La maison située au n° 79 de la place du Sablon à Dison est particulière. Particulière parce qu’il s’agit de la seule habitation privée classée de la commune.

Ensuite, derrière sa belle façade de briques, rien ne semble avoir bougé depuis le siècle dernier: les meubles, peintures, vaisselle, manuscrits… Mais c’est leur propriétaire qui fait de cette maison et de ces objets des biens encore plus précieux: ils appartenaient à Adolphe Hardy.
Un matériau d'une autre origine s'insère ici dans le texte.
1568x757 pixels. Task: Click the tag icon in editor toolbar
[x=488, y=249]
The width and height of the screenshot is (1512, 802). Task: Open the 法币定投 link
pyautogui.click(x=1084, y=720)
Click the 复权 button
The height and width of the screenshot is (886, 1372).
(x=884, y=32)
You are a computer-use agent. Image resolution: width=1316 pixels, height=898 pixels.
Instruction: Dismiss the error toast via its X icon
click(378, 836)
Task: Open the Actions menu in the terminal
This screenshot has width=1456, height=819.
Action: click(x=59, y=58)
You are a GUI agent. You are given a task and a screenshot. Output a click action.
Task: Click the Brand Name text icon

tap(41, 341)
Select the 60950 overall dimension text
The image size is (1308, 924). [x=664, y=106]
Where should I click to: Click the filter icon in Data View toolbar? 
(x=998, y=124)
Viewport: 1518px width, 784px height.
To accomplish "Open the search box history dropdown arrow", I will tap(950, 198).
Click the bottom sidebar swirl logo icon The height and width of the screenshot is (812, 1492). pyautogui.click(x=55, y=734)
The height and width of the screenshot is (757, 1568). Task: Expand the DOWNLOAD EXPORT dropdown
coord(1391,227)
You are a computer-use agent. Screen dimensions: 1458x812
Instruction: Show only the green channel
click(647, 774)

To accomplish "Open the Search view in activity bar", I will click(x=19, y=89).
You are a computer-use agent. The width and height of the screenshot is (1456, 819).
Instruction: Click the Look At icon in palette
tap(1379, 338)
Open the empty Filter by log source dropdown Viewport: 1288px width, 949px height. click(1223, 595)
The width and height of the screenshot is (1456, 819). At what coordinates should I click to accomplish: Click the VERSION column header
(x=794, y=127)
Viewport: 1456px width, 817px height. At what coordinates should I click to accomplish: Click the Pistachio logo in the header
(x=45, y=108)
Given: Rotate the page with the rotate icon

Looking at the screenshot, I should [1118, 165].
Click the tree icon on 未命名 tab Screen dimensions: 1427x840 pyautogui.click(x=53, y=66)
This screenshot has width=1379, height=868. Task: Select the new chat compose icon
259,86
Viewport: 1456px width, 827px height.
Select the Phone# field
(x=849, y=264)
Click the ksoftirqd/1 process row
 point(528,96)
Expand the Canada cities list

Le poète de l’Ardenne est né à Dison en 1868 et a vécu dans cette maison jusqu’à son départ pour la capitale pour diriger un journal.

Si un musée lui rend hommage aujourd’hui dans son ancienne habitation, c’est grâce à une ASBL, Les Amis d’Adolphe Hardy regroupant 250 membres. Ceux-ci sauvegardent et promeuvent le patrimoine artistique et littéraire disonais dans son ensemble, son histoire. «Tout au long de l’année, de nombreuses personnes viennent nous donner des anciennes photos ou des documents. Nous classons tout par catégorie. C’est un gros travail, explique Chantal Paulus, secrétaire de l’ASBL Les Amis d’Adolphe Hardy. Nous avons une belle collection. Pour des recherches, on vient régulièrement la consulter».

Cette préservation de tout un pan du patrimoine disonais, on la doit, au départ, à un homme: Joseph Gélis. Admiratif des écrits d’Adolphe Hardy, il acquiert son ancienne maison. Plus tard, il rencontrera la veuve de l’écrivain, Germaine Hardy-Vandenboek, à la foire aux livres de Bruxelles. Celle-ci a fait don à l’ASBL de nombreux écrits et meubles d’Adolphe Hardy. Le musée était né.

Restait à le faire vivre. Des membres de l’association s’y attachent en organisant des expositions, une bourse aux livres et aux jouets le 23 mars prochain, en publiant différents ouvrages historiques sur Dison etc. D’autres amoureux du patrimoine disonais sont les bienvenus pour les y aider.